Item Progressions are rigorous and engaging tasks that teachers can use outright for assessment items or as a model for planning with rigor in mind. They all include model student responses that allow teachers to adequately gauge what mastery of the standard looks like.
We are proud to announce that 19 new assessment item progressions have been released for Math grades 9–12. That means there are 57 new assessment items to choose from as teachers plan instruction. They cover the following subjects:
- Algebra I
- Algebra II
With this release, we mark the completion of 100% coverage of the standards and sub-standards for high school Algebra I, Geometry, and Algebra II.
This is significant because we believe that a critical component of designing rigorous standard-based instruction is coherence. Previous to this release maintaining the rigor and consistency of instruction may have been challenging because teachers needed to source resources from outside of Pathways to teach the sub-standards. This release allows them to maintain a high bar for rigor and coherence in the presentation of material to their students for all aspects of the standard including the foundational skills addressed by the sub-standards.
Teachers have the ability to teach toward mastery with these new progressions because they can consistently practice the skills that build toward mastery. A strong example of this is the standard below.

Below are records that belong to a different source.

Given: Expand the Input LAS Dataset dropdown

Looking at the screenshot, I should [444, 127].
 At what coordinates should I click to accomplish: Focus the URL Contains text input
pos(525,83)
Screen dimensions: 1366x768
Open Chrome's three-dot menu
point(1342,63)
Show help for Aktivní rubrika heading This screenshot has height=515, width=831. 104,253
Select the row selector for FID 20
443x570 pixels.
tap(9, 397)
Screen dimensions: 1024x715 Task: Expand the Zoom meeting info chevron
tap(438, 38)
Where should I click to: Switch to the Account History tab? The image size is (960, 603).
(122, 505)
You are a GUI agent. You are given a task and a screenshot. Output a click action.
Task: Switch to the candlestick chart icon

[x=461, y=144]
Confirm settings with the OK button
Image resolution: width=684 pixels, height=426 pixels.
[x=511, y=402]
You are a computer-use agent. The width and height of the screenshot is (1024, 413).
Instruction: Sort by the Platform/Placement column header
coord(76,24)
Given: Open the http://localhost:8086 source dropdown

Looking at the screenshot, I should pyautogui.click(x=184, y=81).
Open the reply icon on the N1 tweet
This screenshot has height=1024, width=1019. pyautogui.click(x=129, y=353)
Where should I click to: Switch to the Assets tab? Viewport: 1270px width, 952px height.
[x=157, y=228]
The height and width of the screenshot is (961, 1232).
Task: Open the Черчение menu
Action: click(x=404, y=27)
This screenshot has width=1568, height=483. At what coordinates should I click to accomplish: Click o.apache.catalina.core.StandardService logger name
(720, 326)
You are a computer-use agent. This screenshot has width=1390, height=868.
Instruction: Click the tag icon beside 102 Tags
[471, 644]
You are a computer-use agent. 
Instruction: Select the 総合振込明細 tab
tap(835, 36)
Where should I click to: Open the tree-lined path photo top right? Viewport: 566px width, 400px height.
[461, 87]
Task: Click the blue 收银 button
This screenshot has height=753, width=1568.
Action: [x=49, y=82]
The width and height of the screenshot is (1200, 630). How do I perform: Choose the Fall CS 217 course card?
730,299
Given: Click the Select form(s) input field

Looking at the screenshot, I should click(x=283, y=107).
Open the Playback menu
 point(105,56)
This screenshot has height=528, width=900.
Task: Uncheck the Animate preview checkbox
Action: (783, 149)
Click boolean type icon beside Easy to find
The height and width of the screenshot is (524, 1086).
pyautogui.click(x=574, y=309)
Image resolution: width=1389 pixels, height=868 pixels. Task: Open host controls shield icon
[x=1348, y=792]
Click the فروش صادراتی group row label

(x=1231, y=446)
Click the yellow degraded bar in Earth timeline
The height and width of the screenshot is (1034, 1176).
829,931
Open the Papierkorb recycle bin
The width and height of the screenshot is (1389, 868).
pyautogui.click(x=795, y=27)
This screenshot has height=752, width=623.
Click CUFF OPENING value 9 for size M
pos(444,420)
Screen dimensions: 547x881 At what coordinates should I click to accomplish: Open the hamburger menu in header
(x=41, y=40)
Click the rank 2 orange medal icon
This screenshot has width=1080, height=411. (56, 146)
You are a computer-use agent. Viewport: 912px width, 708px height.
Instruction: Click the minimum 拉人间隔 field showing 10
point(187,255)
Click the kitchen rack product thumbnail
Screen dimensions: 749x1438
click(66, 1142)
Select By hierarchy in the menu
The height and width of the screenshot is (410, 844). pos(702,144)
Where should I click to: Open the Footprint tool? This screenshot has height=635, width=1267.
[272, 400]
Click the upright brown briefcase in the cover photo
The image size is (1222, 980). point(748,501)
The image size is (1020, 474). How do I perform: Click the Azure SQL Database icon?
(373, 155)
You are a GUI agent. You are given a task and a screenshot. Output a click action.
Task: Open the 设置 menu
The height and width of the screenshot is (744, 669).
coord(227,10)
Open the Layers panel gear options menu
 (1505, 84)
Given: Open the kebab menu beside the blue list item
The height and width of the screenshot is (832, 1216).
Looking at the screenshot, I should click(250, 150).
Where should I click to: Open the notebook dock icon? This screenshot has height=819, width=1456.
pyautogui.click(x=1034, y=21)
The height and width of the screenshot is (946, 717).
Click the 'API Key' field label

F-LE.1:Distinguish between situations that can be modeled with linear functions and with exponential functions. The sub-standards teach very specific skills that all need to be internalized at a deep level in order to master the standard:
- Prove growth properties of linear and exponential functions
- Recognize situations that can be modeled linearly
- Recognize situations that can be modeled exponentially
All three sub-standards address specific skills that build toward the main standard and need to be understood deeply in order to master the standard.